For the upwardly spiraling print platform of Washington City Paper, I wrote this week about Dan Snyder‘s height. I was inspired by a profile of the Redskins owner in the current issue of Forbes. Pick up a copy, read the column, savor the season.

It’s probably the first story I’ve ever read in that magazine, and definitely the wrongest. It occasionally seems that the Forbes writer, Monte Burke,  just made stuff up to make Snyder look better than he should. Burke bizarrely even typed that before Snyder came around all traffic to FedExField was “funneled through a single two-lane road,” but then Snyder swooped in and “fixed the parking and egress” problems that plagued game days at the stadium. None of that is true, of course.

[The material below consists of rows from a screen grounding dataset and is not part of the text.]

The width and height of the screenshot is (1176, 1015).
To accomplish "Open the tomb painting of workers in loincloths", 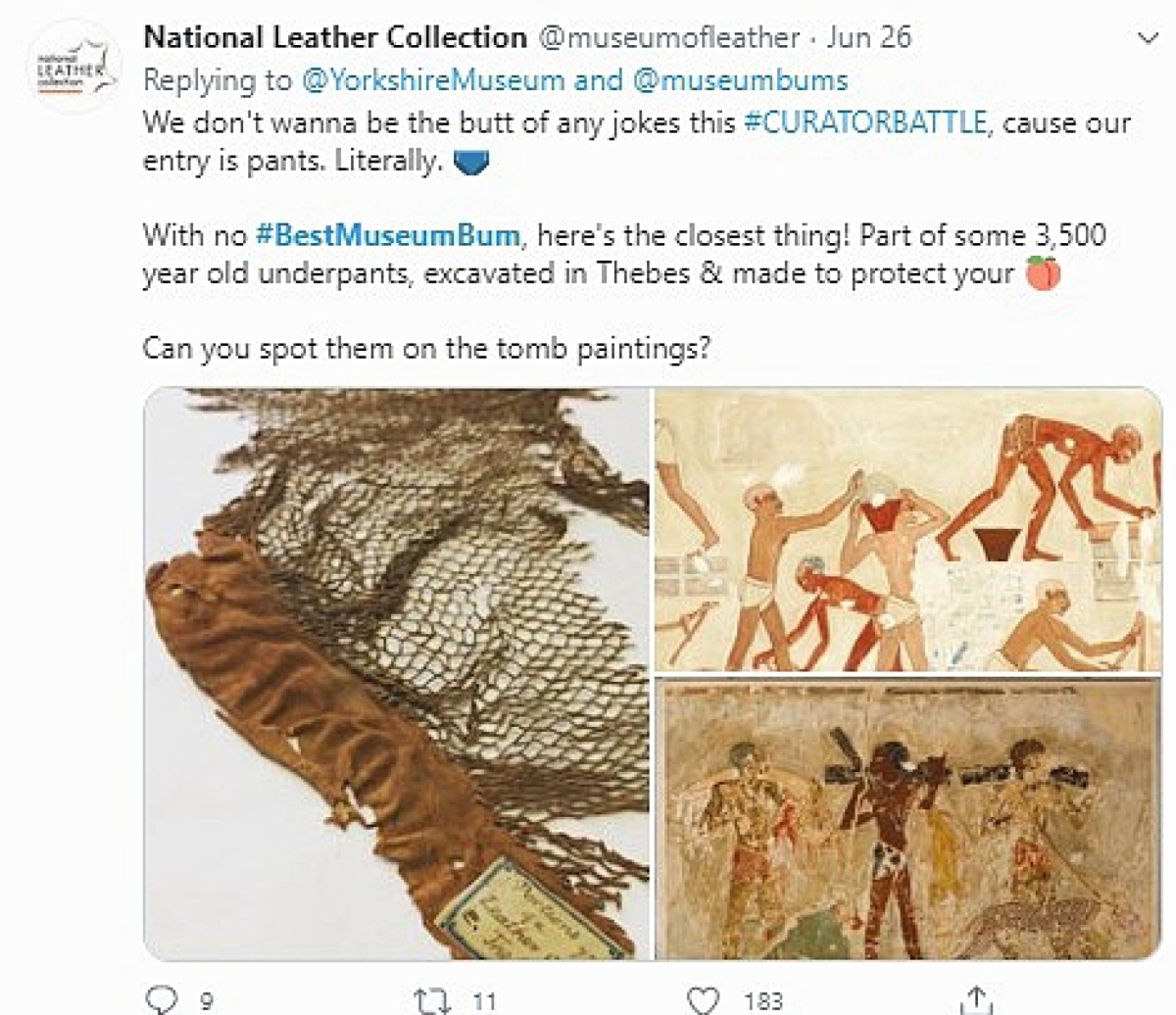I will pos(908,529).
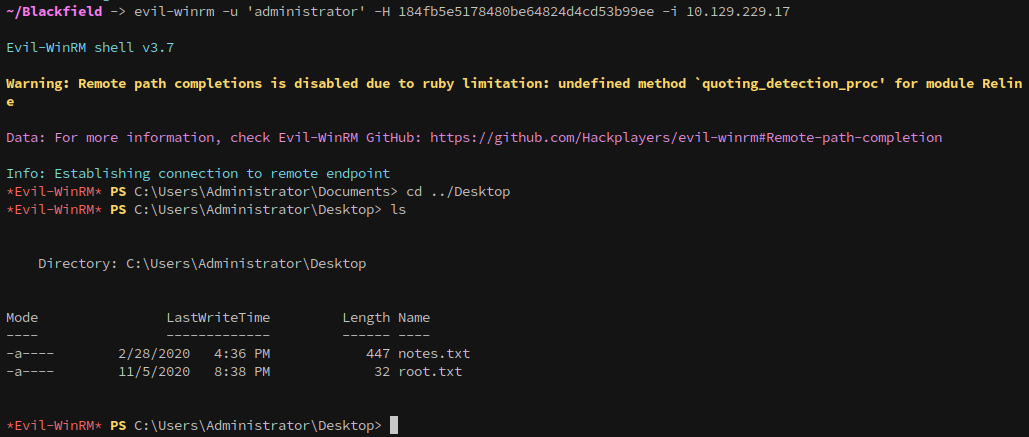Click the yellow Warning message text
1029x437 pixels.
[x=514, y=93]
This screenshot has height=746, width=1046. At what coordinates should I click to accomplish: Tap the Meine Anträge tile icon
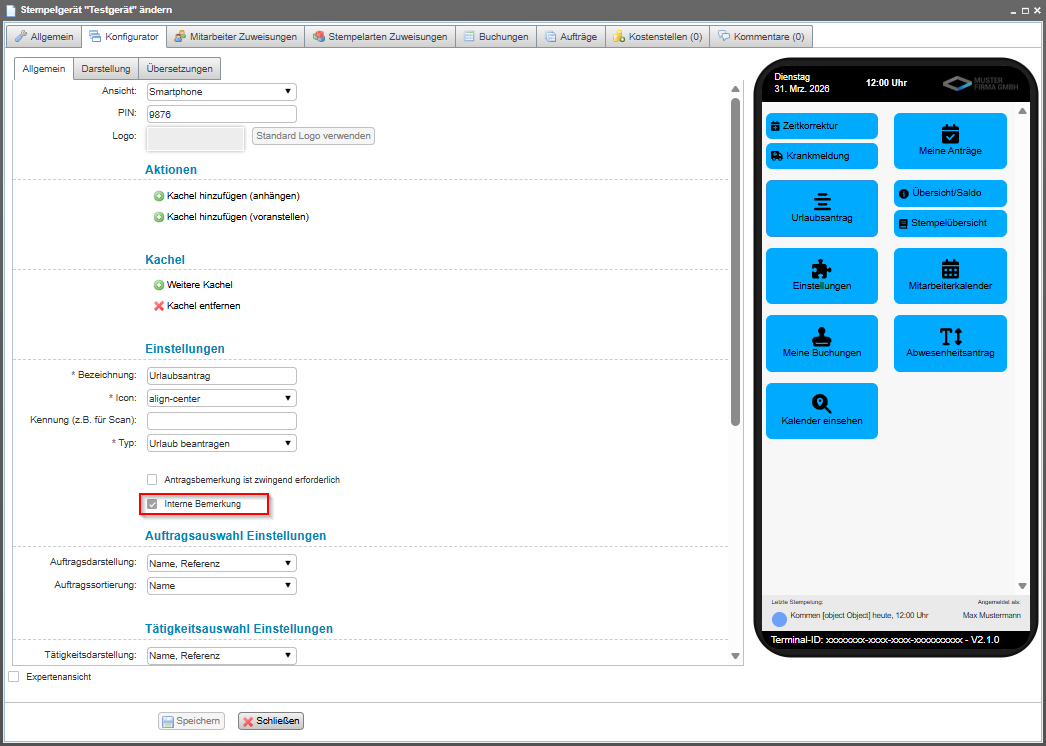coord(950,134)
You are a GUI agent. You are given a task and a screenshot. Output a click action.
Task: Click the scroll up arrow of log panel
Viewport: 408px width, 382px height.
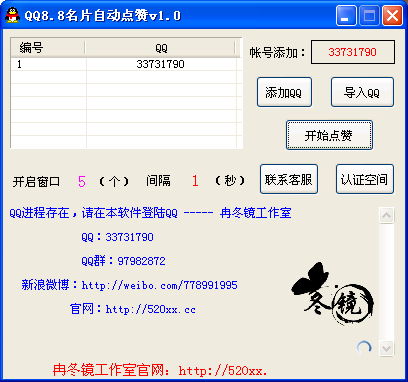(387, 215)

Burke’s buildup of Snyder includes bringing him to new heights, you know, height-wise. While mulling Snyder’s feuds with the media, Burke threw in a Napoleon reference from the Washington Post‘s Mike Wise before telling readers that Snyder is actually “5 foot 9.”

Burke says he didn’t supersize Snyder to get him to 5’9″. He got Snyder’s height from Snyder, he says, and adds that after meeting the Redskins owner there seemed to be nothing implausible about the figure.

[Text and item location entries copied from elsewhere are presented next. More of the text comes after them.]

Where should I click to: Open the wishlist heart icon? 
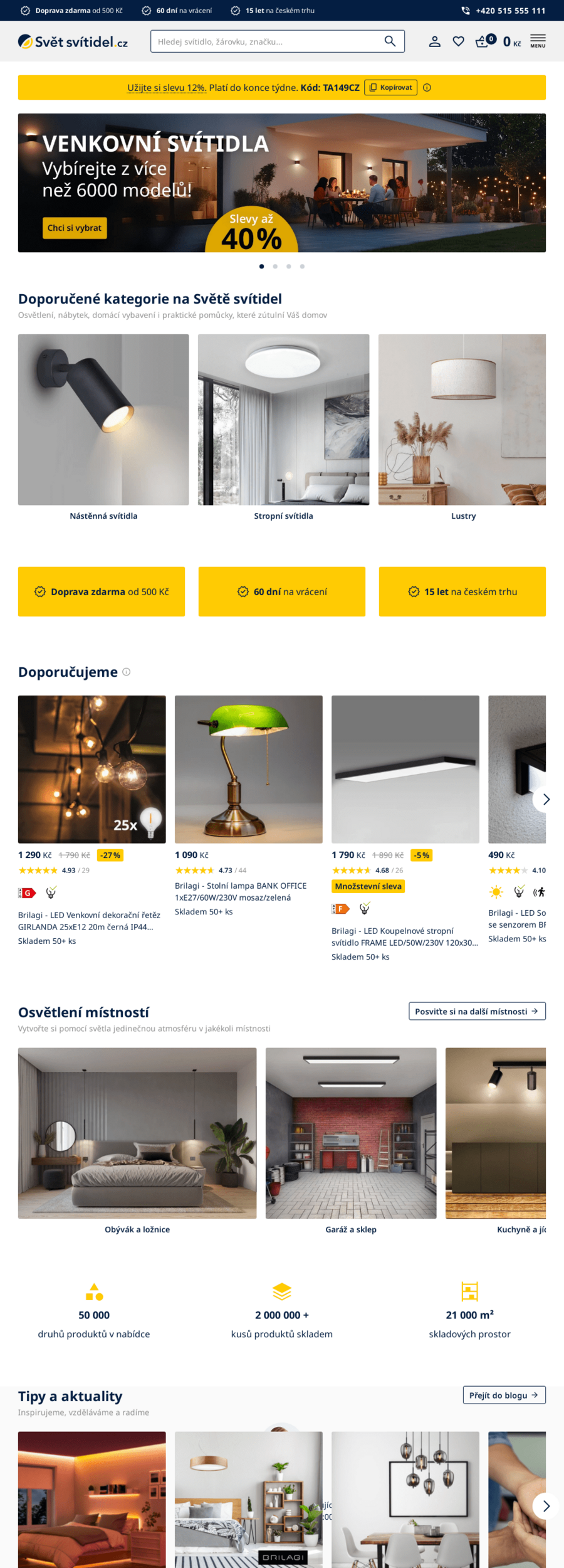[459, 41]
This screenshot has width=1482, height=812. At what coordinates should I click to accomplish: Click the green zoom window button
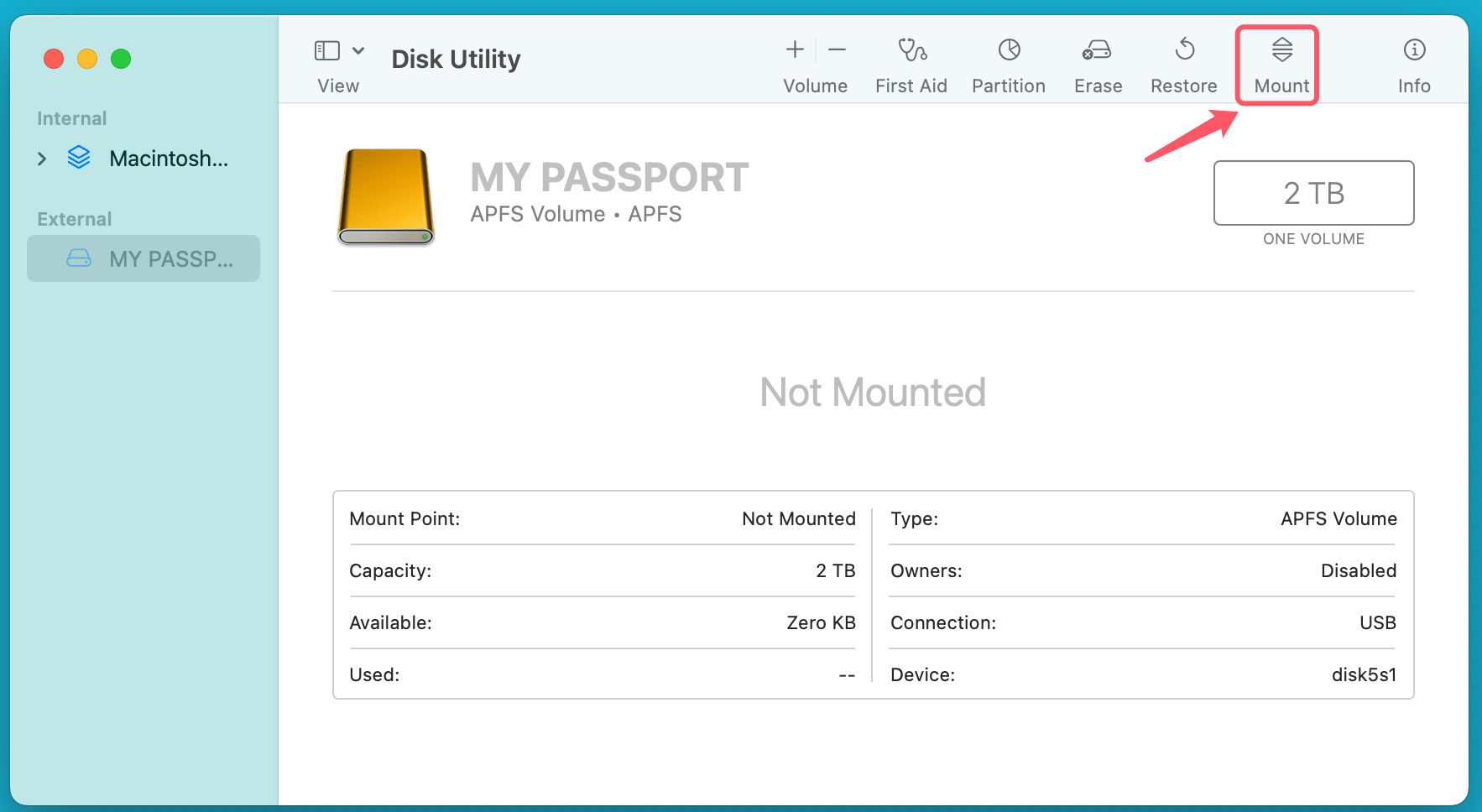coord(121,59)
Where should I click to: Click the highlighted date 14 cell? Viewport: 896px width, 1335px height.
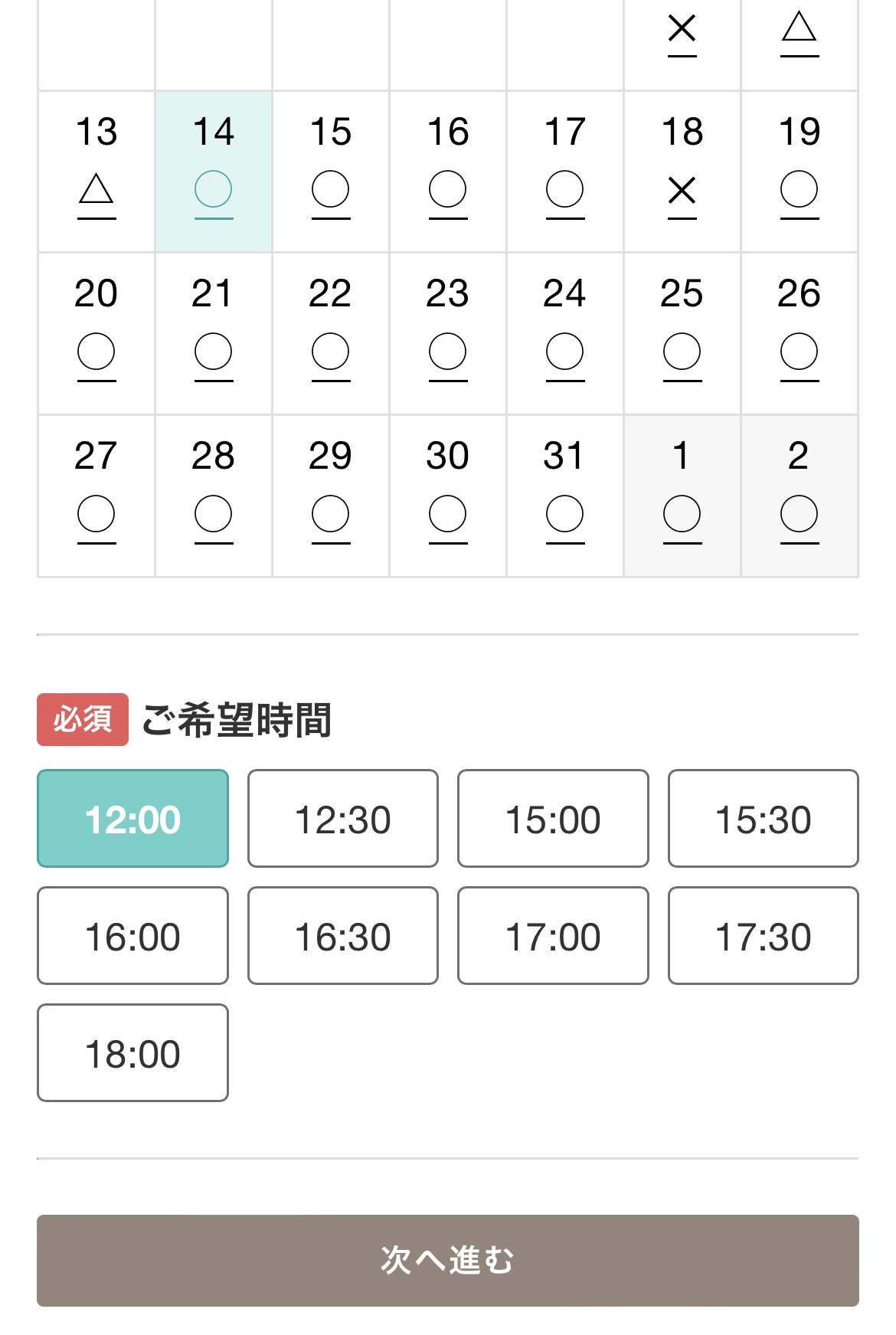[x=214, y=172]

Five-foot-nine would, according to U.S. government health statistics, make Snyder of average height for an adult American male. I’ve never had one-on-one time with Snyder or hung out with him as Burke did for his story, so Burke knows better than me how tall Snyder really is. But my image of Snyder has always been as a short guy. When I read Burke’s passage about how Snyder really walks tall, or at least walks average, I immediately thought back to photos of the owner with Tom Cruise during their days as partners.

Cruise’s lack of height has long been fodder for detractors, yet in, for example, the Washington Post’s shot with Snyder seen above (a 2008 photo that ran in the paper’s Reliable Source column), Cruise seems the taller of the two by a good bit.

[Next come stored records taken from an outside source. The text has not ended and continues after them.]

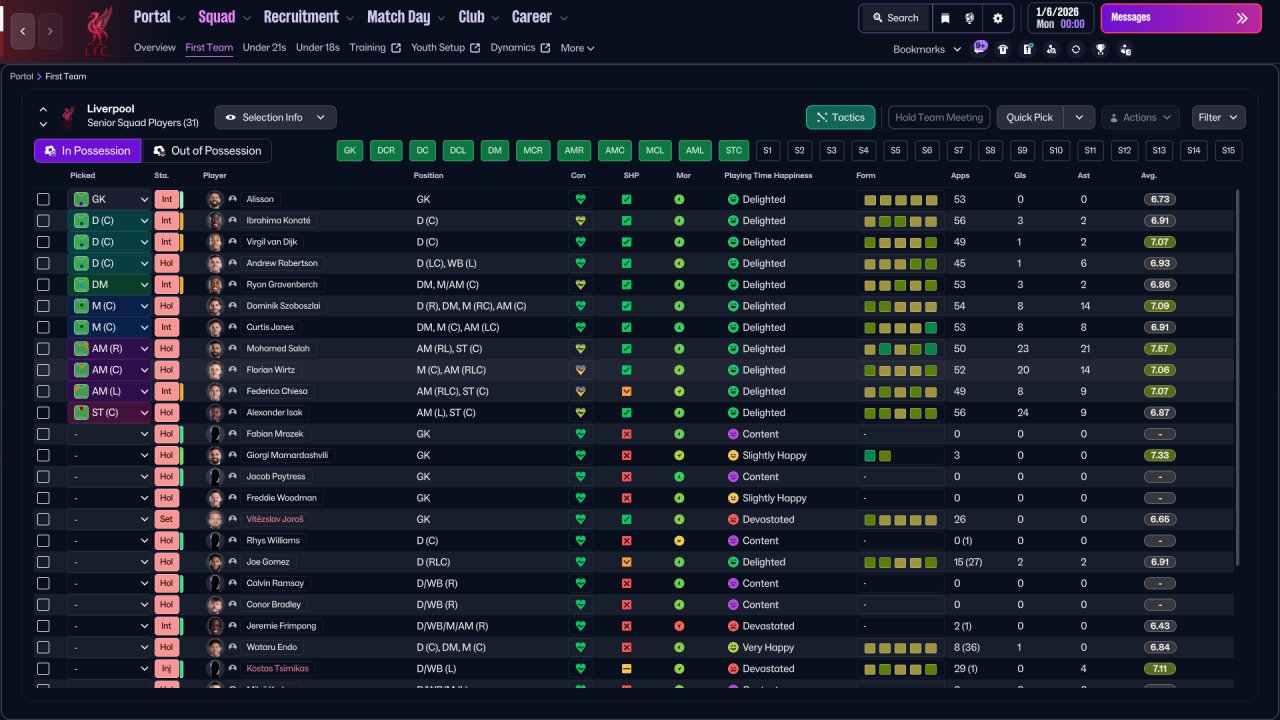This screenshot has width=1280, height=720.
Task: Open the Selection Info dropdown
Action: click(x=275, y=117)
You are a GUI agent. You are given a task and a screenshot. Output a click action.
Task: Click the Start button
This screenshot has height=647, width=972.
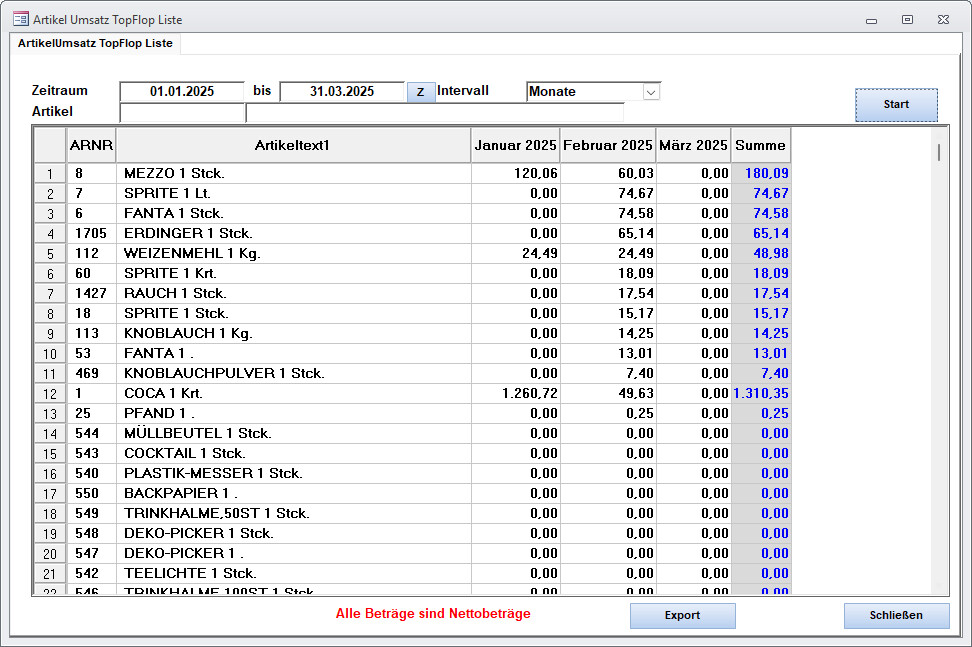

So what’s going on here? Is Forbes insinuating that Cruise just wears more creative footwear than Snyder? If Burke is to be believed, does that mean somebody in the liberal media doctored the Snyder/Cruise shots for effect, like a newsweekly once browned-up O.J.?

Or, has Snyder’s apparent shortness, which lead to all those “Napoleon” slurs through the years, been just some optical illusion? You know, like those “Magnetic Mountains” in the Middle of Nowhere (or New Brunswick, Canada) that my family would run into on summer vacations, where you pay a dollar to have your car roll uphill but it’s not really rolling uphill?

Or maybe Burke just threw out a wrong number. If Snyder’s actually 5’9″, that would be fascinating, if only because he’s had so many stature-related insults thrown at him over the years from journalists and bloggers and  fans—”Napoleon” shows up so often it could be mistaken for his middle name—that the image of him as a short guy has stuck.

The funniest thing I learned while writing the column was that there’s a movement among European historians to adjust the real Napoleon’s height at the same time Snyder’s height is getting tweaked to the north over here. If the scholars succeed, Napoleon, who’s been on the business end of shorty slurs for centuries, will get several bonus inches and will be considered to have been of average height.

So, whether Burke got Snyder’s numbers right or not, it turns out a guy 5’9″ could still have a Napoleon Complex. Just Snyder’s luck!